O INICIO DA ÉPOCA BALNEAR
O mês de Novembro trouxe já o calor e a humidade próprios do Verão africano, que nesta parte oriental do continente acontece quando a Europa está em pleno Inverno. As temperaturas ultrapassam já os 30 graus, com mais de 90 por cento no que respeita à humidade. Faltam só as chuvas para complementar o clima tropical desta estação e que são sempre bem vindas, quando moderadas, sobretudo pelos agricultores.
Com esta repentina mudança de temperaturas as pessoas começaram já a afluir às praias, ciosas da frescura da beira mar e dos banhos nas águas tépidas do Indico.
A população de Maputo de menores posses dá preferência à Costa do Sol e aos fins de semana enche literalmente todos os espaços vazios do extenso areal a partir do Bairro do Triunfo. No último domingo verificou-se ali uma afluência fora do vulgar, com a marginal a abarrotar de carros (ligeiros e pesados) super lotados de gente que cantava e dançava alegremente, exibindo cartazes, bandeiras e fotografias em apoio à campanha eleitoral do candidato à presidência da República, Armando Guebuza, que está em curso e cujo acto terá lugar nos dias 1 e 2 de Dezembro próximo.

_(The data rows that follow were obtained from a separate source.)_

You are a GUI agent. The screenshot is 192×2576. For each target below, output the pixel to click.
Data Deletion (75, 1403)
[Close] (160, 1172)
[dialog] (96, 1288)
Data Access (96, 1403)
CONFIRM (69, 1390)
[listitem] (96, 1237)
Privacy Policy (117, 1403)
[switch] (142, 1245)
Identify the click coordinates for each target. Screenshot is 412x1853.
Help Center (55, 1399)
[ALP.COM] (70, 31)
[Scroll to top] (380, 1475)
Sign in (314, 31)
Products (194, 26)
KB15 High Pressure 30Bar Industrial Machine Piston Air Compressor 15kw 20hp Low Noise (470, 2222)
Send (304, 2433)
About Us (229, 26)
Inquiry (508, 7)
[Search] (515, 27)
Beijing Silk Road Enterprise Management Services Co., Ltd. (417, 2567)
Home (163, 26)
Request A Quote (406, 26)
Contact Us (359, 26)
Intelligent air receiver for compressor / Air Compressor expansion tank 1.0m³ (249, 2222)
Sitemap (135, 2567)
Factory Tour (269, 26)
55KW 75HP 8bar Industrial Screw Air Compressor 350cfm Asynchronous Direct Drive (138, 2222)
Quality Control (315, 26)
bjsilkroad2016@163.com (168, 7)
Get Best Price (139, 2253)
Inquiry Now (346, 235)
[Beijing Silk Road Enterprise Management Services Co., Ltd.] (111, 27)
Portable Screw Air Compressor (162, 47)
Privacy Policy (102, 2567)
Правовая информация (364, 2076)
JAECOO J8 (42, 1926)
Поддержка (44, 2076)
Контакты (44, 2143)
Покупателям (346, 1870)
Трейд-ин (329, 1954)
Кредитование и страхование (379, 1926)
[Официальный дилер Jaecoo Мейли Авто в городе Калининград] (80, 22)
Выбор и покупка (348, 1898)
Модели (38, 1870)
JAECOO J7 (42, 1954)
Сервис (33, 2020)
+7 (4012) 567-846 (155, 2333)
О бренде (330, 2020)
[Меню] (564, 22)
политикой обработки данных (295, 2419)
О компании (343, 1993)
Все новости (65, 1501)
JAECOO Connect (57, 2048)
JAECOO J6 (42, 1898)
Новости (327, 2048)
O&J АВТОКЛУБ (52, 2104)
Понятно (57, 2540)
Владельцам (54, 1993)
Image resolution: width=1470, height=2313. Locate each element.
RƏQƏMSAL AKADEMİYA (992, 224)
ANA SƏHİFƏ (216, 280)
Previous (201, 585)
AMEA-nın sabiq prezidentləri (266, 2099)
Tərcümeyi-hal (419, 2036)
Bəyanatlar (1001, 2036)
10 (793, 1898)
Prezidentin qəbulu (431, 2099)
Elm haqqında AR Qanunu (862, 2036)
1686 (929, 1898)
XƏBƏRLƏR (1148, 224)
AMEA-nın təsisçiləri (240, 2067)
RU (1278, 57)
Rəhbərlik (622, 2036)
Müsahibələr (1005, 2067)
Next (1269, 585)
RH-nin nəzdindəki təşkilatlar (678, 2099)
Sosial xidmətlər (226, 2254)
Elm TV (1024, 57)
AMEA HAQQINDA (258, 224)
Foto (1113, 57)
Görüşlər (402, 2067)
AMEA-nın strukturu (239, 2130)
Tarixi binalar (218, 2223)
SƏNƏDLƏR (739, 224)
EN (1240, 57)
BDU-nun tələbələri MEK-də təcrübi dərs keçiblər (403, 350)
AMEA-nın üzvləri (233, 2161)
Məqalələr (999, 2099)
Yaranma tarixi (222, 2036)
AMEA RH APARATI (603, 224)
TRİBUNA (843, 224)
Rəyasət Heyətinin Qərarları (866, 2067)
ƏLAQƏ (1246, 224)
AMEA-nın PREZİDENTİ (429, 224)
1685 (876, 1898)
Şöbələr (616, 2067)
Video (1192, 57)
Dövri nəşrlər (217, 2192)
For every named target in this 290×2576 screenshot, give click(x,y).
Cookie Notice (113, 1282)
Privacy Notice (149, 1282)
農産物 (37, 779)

Os citadinos das camadas mais abastadas também começaram a passar os fins de semana nas praias mais afastadas, onde muitos possuem casa, nomeadamente na Ponta do Ouro, Bilene, Xai-Xai e Tofo, ou mesmo nos diversos Resores e Lodges instalados ao longo da costa, como seja na Ilhas da Inhaca e do arquipélago do Bazaruto, nas praias de Macaneta, Chongoene, Chidenguele, Závora, Jangamo, Guinjata, Baia dos Cocos, Barra, Murrungula, Pomene, Vilanculos, Inhassoro e outros recantos paradisíacos do Sul do País.
Embalada nesta onda de entusiasmo de início da época balnear, também a família programou uns dias na praia de Xai-Xai, aquela que em tempos fora rotulada de rainha das praias de Moçambique e que ainda não perdeu este estatuto. Esta estadia, aliás, sucedeu e repetir-se-á porque a filha tem ali casa alugada devido à sua actual situação profissional com actividade na cidade de Xai-Xai, sede da província de Gaza.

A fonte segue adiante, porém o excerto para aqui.